I have checked everywhere for a driver but can't seem to find one for "SC-13HDL11431N" or "ID 2232:1018."

The Linux UVC Database doesn't list it as supported.

http://www.ideasonboard.org/uvc/#devices

Nor does http://linuxtv.org/wiki/index.php/Category:Drivers which is a site the wiki pointed to.

Google doesn't return any useful info and I don't see anything that is obvious to me in portage so am stumped.

Any ideas?

----------

## NeddySeagoon

Budoka,

Build UVC support as a module - what happens now?

Google suggests that its UVC compliant.

----------

## Budoka

 *NeddySeagoon wrote:*   

> Budoka,
> 
> Build UVC support as a module - what happens now?
> 
> Google suggests that its UVC compliant.

 

Sorry for the long delay. I was forced to use a Windows box for the webcam because it became urgent. Anyway now I can deal with this again.

I enabled UVC as a module in my kernel. I seems to have activated my webcam. I say seems because if I use gtk uvc viewer my webcam is working. However no application that uses a webcam seems to work or see it. ie: Skype, Ekiga, etc.

I added the use for v4l and v4l2 thinking that might do it but no luck. Any ideas? Should I start a separate thread? Thanks

----------

## lordalbert

Any news? I have the same webcam. I tried in ubuntu 14.04 and it works! But not in Gentoo  :Sad: 

I try, in ubuntu, to see which module is loaded before starting skype, and the module is loaded after started skype with video test.

The (diff) module are:

 *Quote:*   

> 
> 
> rndis_wlan
> 
> rndis_host
> ...

 

Could be some of these modules needed to have the webcam working in skype? I'll try it

----------

## NeddySeagoon

lordalbert,

Those are all netmork related modules.

----------

## lordalbert

i build UVC in kernel and now it works in skype!

Budoka, have you solved?

----------

## Budoka

No still no luck getting it to work in webcam aware applications. I built uvc as a module should I try building it in the kernel?

----------

## NeddySeagoon

Budoka,

You need to make sure that the output of lsmod includes uvc, if not the module didn't load.

modprobe uvc and try again.

There should be no functional difference between modules and built in - provided the module is loaded.

----------

**Recorded information**
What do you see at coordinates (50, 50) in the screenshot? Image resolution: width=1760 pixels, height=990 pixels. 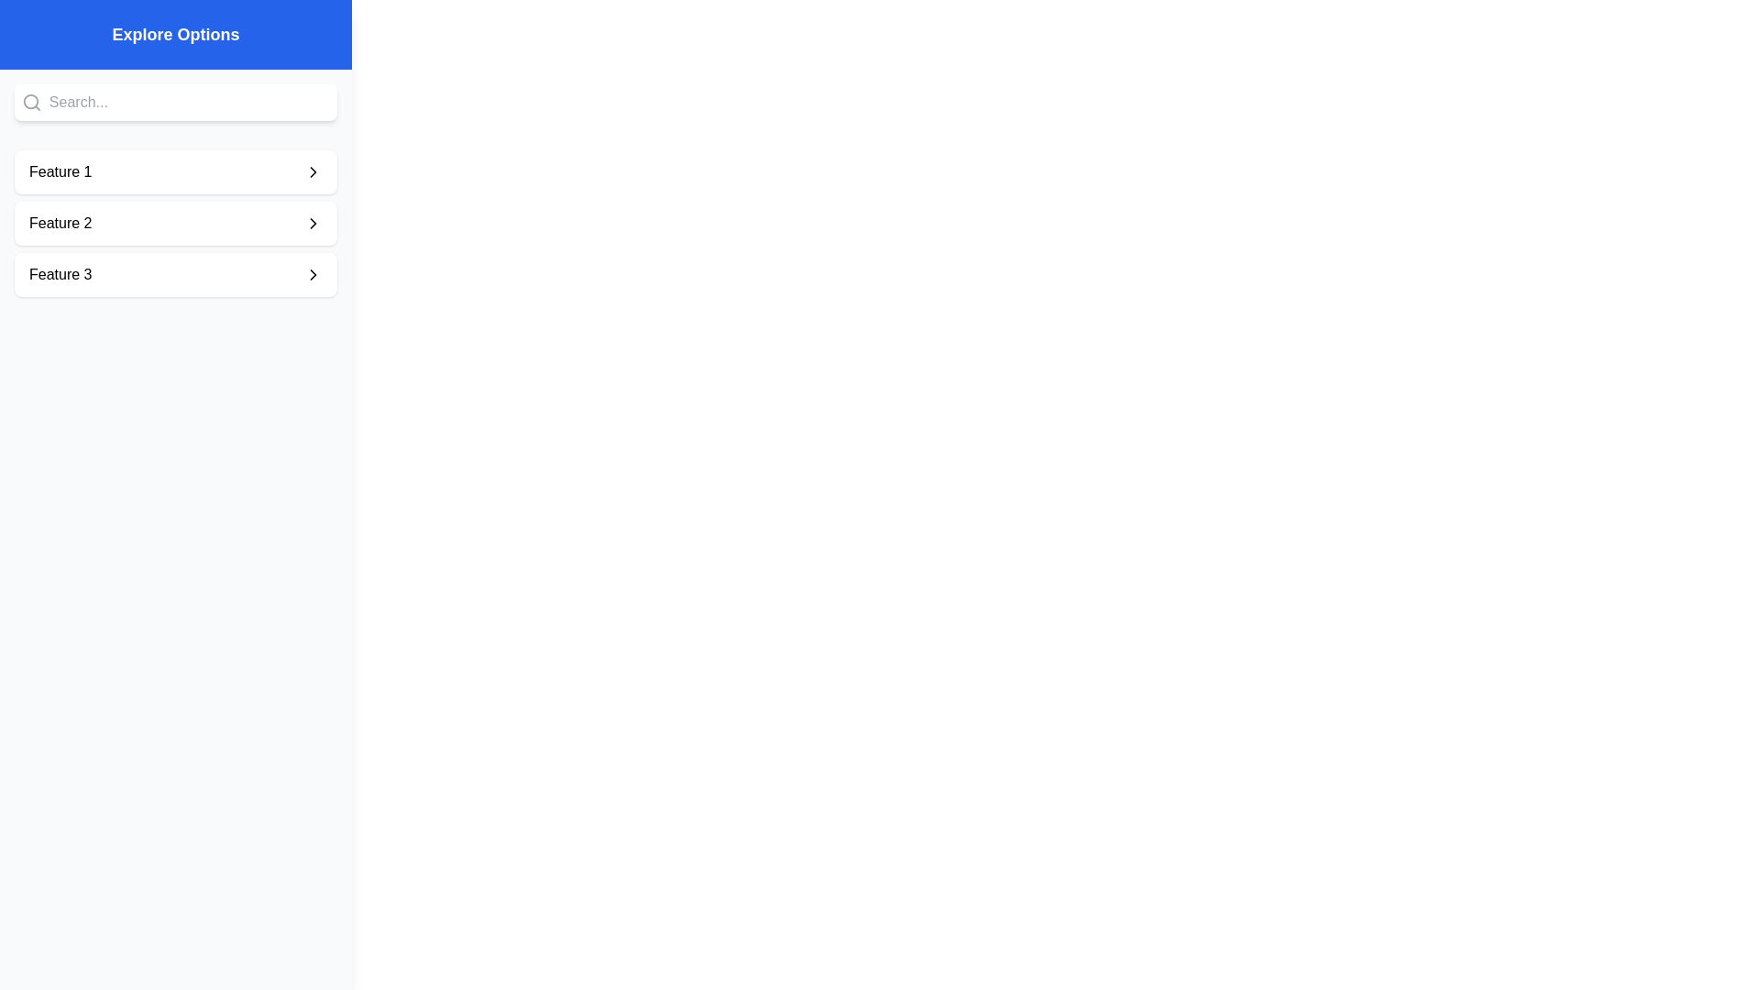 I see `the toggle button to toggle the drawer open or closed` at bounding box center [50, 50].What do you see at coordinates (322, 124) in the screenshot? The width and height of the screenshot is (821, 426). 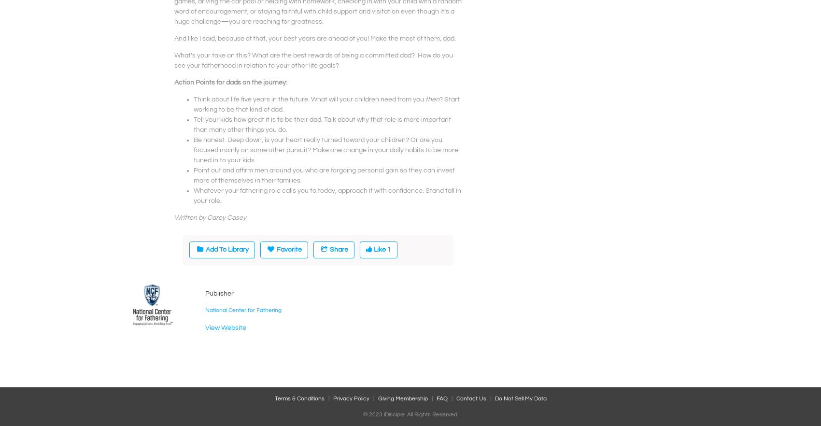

**Given request A**
In the webcam driver thread, translate this sentence into Spanish: "I enabled UVC as a module in my kernel."
**Given request B**
Repeat the webcam driver thread from "Could be some" up to and including "netmork related modules.".

**Problem solution A**
Habilité UVC como módulo en mi kernel.

**Problem solution B**
Could be some of these modules needed to have the webcam working in skype? I'll try it

----------

## NeddySeagoon

lordalbert,

Those are all netmork related modules.